• _STATED GOAL_
Convert the lines below into a Markdown table with two columns, Number and Line, giving each line's number and its text and skipping blank lines. Include every one of the rows.
··········
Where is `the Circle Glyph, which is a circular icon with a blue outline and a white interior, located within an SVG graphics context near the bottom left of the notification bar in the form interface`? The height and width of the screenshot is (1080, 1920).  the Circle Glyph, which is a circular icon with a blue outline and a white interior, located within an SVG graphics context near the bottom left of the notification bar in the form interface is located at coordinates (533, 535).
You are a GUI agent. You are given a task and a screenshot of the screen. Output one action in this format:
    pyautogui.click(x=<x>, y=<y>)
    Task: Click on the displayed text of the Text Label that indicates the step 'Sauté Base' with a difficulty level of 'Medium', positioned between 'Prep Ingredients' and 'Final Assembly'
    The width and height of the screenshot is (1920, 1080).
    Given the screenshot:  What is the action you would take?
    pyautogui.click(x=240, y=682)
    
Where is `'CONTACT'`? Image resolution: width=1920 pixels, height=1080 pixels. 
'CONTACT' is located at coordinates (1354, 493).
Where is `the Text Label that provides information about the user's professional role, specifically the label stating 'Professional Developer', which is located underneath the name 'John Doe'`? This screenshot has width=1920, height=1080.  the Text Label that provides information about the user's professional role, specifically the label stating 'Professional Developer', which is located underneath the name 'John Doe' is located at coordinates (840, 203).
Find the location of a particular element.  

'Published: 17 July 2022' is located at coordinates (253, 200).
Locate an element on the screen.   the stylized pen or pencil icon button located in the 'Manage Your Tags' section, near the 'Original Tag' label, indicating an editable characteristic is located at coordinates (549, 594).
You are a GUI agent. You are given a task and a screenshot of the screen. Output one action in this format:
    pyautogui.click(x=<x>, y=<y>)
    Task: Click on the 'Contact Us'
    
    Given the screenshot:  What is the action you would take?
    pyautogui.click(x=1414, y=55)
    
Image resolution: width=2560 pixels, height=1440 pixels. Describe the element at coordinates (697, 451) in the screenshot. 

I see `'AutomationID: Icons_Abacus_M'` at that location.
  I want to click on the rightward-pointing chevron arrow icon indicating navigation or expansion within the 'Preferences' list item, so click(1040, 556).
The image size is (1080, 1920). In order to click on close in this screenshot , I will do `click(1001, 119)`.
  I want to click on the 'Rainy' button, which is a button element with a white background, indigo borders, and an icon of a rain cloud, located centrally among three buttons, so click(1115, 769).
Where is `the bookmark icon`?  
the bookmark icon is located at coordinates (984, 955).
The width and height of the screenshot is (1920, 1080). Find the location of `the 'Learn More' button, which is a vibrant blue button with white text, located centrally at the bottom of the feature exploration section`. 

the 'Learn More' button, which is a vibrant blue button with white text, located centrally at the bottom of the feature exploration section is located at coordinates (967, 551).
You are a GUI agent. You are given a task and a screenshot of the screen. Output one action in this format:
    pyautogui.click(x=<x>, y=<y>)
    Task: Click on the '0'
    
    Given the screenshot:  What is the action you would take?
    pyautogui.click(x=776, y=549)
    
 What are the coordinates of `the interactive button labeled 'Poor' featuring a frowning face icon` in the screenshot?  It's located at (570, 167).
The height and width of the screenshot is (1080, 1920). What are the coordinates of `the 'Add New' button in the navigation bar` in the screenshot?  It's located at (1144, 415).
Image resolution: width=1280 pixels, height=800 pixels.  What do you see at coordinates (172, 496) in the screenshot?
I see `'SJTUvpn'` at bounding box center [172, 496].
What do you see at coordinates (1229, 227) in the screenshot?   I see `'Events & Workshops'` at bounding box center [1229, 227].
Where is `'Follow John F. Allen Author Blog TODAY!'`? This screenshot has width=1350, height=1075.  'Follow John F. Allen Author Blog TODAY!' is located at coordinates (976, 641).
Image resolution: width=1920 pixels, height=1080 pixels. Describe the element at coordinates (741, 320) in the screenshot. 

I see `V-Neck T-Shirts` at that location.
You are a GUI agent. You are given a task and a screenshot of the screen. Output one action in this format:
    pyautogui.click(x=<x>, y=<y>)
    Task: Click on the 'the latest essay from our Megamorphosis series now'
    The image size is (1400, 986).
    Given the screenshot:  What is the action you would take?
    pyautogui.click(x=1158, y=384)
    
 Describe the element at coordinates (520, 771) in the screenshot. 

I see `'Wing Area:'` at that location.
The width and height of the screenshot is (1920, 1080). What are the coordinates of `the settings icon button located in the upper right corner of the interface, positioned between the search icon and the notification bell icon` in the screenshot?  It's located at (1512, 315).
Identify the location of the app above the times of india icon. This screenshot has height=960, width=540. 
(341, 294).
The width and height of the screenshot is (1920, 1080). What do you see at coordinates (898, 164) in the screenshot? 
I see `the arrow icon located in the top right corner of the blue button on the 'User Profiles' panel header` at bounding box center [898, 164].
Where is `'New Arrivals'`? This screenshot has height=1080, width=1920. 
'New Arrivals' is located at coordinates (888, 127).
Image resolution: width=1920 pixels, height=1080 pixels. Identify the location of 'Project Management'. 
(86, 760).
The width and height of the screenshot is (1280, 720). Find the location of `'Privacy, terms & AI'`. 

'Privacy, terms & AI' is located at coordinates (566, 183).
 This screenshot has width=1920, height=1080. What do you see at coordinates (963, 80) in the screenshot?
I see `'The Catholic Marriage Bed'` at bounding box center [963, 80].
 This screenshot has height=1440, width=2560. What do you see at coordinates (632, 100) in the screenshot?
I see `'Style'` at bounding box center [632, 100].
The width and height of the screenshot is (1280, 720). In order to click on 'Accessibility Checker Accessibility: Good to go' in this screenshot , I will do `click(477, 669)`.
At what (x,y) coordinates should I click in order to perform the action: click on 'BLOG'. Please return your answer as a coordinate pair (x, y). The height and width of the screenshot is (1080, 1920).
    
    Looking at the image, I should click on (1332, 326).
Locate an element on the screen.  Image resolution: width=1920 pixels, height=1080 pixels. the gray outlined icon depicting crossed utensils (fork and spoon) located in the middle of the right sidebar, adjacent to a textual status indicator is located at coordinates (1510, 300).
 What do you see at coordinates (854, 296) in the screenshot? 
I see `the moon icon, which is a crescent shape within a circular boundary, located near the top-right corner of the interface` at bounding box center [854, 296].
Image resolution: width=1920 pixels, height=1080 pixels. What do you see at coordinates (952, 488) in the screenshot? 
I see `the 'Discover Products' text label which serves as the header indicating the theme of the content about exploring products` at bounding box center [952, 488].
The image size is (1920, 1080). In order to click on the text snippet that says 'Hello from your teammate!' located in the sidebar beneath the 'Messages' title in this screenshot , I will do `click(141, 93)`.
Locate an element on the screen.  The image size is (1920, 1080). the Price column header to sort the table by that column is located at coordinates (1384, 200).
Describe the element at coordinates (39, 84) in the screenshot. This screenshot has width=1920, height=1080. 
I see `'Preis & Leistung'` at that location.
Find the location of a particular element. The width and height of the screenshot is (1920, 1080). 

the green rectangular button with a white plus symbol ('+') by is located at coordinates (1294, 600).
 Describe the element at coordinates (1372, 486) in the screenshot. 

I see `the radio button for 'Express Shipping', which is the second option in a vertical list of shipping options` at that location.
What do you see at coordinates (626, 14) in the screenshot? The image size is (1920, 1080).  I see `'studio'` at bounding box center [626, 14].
··········
• _RIGHT ANSWER_
| Number | Line |
|---|---|
| 1 | Where is `the Circle Glyph, which is a circular icon with a blue outline and a white interior, located within an SVG graphics context near the bottom left of the notification bar in the form interface`? The height and width of the screenshot is (1080, 1920).  the Circle Glyph, which is a circular icon with a blue outline and a white interior, located within an SVG graphics context near the bottom left of the notification bar in the form interface is located at coordinates (533, 535). |
| 2 | You are a GUI agent. You are given a task and a screenshot of the screen. Output one action in this format: |
| 3 |     pyautogui.click(x=<x>, y=<y>) |
| 4 |     Task: Click on the displayed text of the Text Label that indicates the step 'Sauté Base' with a difficulty level of 'Medium', positioned between 'Prep Ingredients' and 'Final Assembly' |
| 5 |     The width and height of the screenshot is (1920, 1080). |
| 6 |     Given the screenshot:  What is the action you would take? |
| 7 |     pyautogui.click(x=240, y=682) |
| 8 | Where is `'CONTACT'`? Image resolution: width=1920 pixels, height=1080 pixels.  |
| 9 | 'CONTACT' is located at coordinates (1354, 493). |
| 10 | Where is `the Text Label that provides information about the user's professional role, specifically the label stating 'Professional Developer', which is located underneath the name 'John Doe'`? This screenshot has width=1920, height=1080.  the Text Label that provides information about the user's professional role, specifically the label stating 'Professional Developer', which is located underneath the name 'John Doe' is located at coordinates (840, 203). |
| 11 | Find the location of a particular element.   |
| 12 | 'Published: 17 July 2022' is located at coordinates (253, 200). |
| 13 | Locate an element on the screen.   the stylized pen or pencil icon button located in the 'Manage Your Tags' section, near the 'Original Tag' label, indicating an editable characteristic is located at coordinates (549, 594). |
| 14 | You are a GUI agent. You are given a task and a screenshot of the screen. Output one action in this format: |
| 15 |     pyautogui.click(x=<x>, y=<y>) |
| 16 |     Task: Click on the 'Contact Us' |
| 17 |     Given the screenshot:  What is the action you would take? |
| 18 |     pyautogui.click(x=1414, y=55) |
| 19 | Image resolution: width=2560 pixels, height=1440 pixels. Describe the element at coordinates (697, 451) in the screenshot.  |
| 20 | I see `'AutomationID: Icons_Abacus_M'` at that location. |
| 21 |   I want to click on the rightward-pointing chevron arrow icon indicating navigation or expansion within the 'Preferences' list item, so click(1040, 556). |
| 22 | The image size is (1080, 1920). In order to click on close in this screenshot , I will do `click(1001, 119)`. |
| 23 |   I want to click on the 'Rainy' button, which is a button element with a white background, indigo borders, and an icon of a rain cloud, located centrally among three buttons, so click(1115, 769). |
| 24 | Where is `the bookmark icon`?   |
| 25 | the bookmark icon is located at coordinates (984, 955). |
| 26 | The width and height of the screenshot is (1920, 1080). Find the location of `the 'Learn More' button, which is a vibrant blue button with white text, located centrally at the bottom of the feature exploration section`.  |
| 27 | the 'Learn More' button, which is a vibrant blue button with white text, located centrally at the bottom of the feature exploration section is located at coordinates (967, 551). |
| 28 | You are a GUI agent. You are given a task and a screenshot of the screen. Output one action in this format: |
| 29 |     pyautogui.click(x=<x>, y=<y>) |
| 30 |     Task: Click on the '0' |
| 31 |     Given the screenshot:  What is the action you would take? |
| 32 |     pyautogui.click(x=776, y=549) |
| 33 |  What are the coordinates of `the interactive button labeled 'Poor' featuring a frowning face icon` in the screenshot?  It's located at (570, 167). |
| 34 | The height and width of the screenshot is (1080, 1920). What are the coordinates of `the 'Add New' button in the navigation bar` in the screenshot?  It's located at (1144, 415). |
| 35 | Image resolution: width=1280 pixels, height=800 pixels.  What do you see at coordinates (172, 496) in the screenshot? |
| 36 | I see `'SJTUvpn'` at bounding box center [172, 496]. |
| 37 | What do you see at coordinates (1229, 227) in the screenshot?   I see `'Events & Workshops'` at bounding box center [1229, 227]. |
| 38 | Where is `'Follow John F. Allen Author Blog TODAY!'`? This screenshot has width=1350, height=1075.  'Follow John F. Allen Author Blog TODAY!' is located at coordinates (976, 641). |
| 39 | Image resolution: width=1920 pixels, height=1080 pixels. Describe the element at coordinates (741, 320) in the screenshot.  |
| 40 | I see `V-Neck T-Shirts` at that location. |
| 41 | You are a GUI agent. You are given a task and a screenshot of the screen. Output one action in this format: |
| 42 |     pyautogui.click(x=<x>, y=<y>) |
| 43 |     Task: Click on the 'the latest essay from our Megamorphosis series now' |
| 44 |     The image size is (1400, 986). |
| 45 |     Given the screenshot:  What is the action you would take? |
| 46 |     pyautogui.click(x=1158, y=384) |
| 47 |  Describe the element at coordinates (520, 771) in the screenshot.  |
| 48 | I see `'Wing Area:'` at that location. |
| 49 | The width and height of the screenshot is (1920, 1080). What are the coordinates of `the settings icon button located in the upper right corner of the interface, positioned between the search icon and the notification bell icon` in the screenshot?  It's located at (1512, 315). |
| 50 | Identify the location of the app above the times of india icon. This screenshot has height=960, width=540.  |
| 51 | (341, 294). |
| 52 | The width and height of the screenshot is (1920, 1080). What do you see at coordinates (898, 164) in the screenshot?  |
| 53 | I see `the arrow icon located in the top right corner of the blue button on the 'User Profiles' panel header` at bounding box center [898, 164]. |
| 54 | Where is `'New Arrivals'`? This screenshot has height=1080, width=1920.  |
| 55 | 'New Arrivals' is located at coordinates (888, 127). |
| 56 | Image resolution: width=1920 pixels, height=1080 pixels. Identify the location of 'Project Management'.  |
| 57 | (86, 760). |
| 58 | The width and height of the screenshot is (1280, 720). Find the location of `'Privacy, terms & AI'`.  |
| 59 | 'Privacy, terms & AI' is located at coordinates (566, 183). |
| 60 |  This screenshot has width=1920, height=1080. What do you see at coordinates (963, 80) in the screenshot? |
| 61 | I see `'The Catholic Marriage Bed'` at bounding box center [963, 80]. |
| 62 |  This screenshot has height=1440, width=2560. What do you see at coordinates (632, 100) in the screenshot? |
| 63 | I see `'Style'` at bounding box center [632, 100]. |
| 64 | The width and height of the screenshot is (1280, 720). In order to click on 'Accessibility Checker Accessibility: Good to go' in this screenshot , I will do `click(477, 669)`. |
| 65 | At what (x,y) coordinates should I click in order to perform the action: click on 'BLOG'. Please return your answer as a coordinate pair (x, y). The height and width of the screenshot is (1080, 1920). |
| 66 |     Looking at the image, I should click on (1332, 326). |
| 67 | Locate an element on the screen.  Image resolution: width=1920 pixels, height=1080 pixels. the gray outlined icon depicting crossed utensils (fork and spoon) located in the middle of the right sidebar, adjacent to a textual status indicator is located at coordinates (1510, 300). |
| 68 |  What do you see at coordinates (854, 296) in the screenshot?  |
| 69 | I see `the moon icon, which is a crescent shape within a circular boundary, located near the top-right corner of the interface` at bounding box center [854, 296]. |
| 70 | Image resolution: width=1920 pixels, height=1080 pixels. What do you see at coordinates (952, 488) in the screenshot?  |
| 71 | I see `the 'Discover Products' text label which serves as the header indicating the theme of the content about exploring products` at bounding box center [952, 488]. |
| 72 | The image size is (1920, 1080). In order to click on the text snippet that says 'Hello from your teammate!' located in the sidebar beneath the 'Messages' title in this screenshot , I will do `click(141, 93)`. |
| 73 | Locate an element on the screen.  The image size is (1920, 1080). the Price column header to sort the table by that column is located at coordinates (1384, 200). |
| 74 | Describe the element at coordinates (39, 84) in the screenshot. This screenshot has width=1920, height=1080.  |
| 75 | I see `'Preis & Leistung'` at that location. |
| 76 | Find the location of a particular element. The width and height of the screenshot is (1920, 1080).  |
| 77 | the green rectangular button with a white plus symbol ('+') by is located at coordinates (1294, 600). |
| 78 |  Describe the element at coordinates (1372, 486) in the screenshot.  |
| 79 | I see `the radio button for 'Express Shipping', which is the second option in a vertical list of shipping options` at that location. |
| 80 | What do you see at coordinates (626, 14) in the screenshot? The image size is (1920, 1080).  I see `'studio'` at bounding box center [626, 14]. |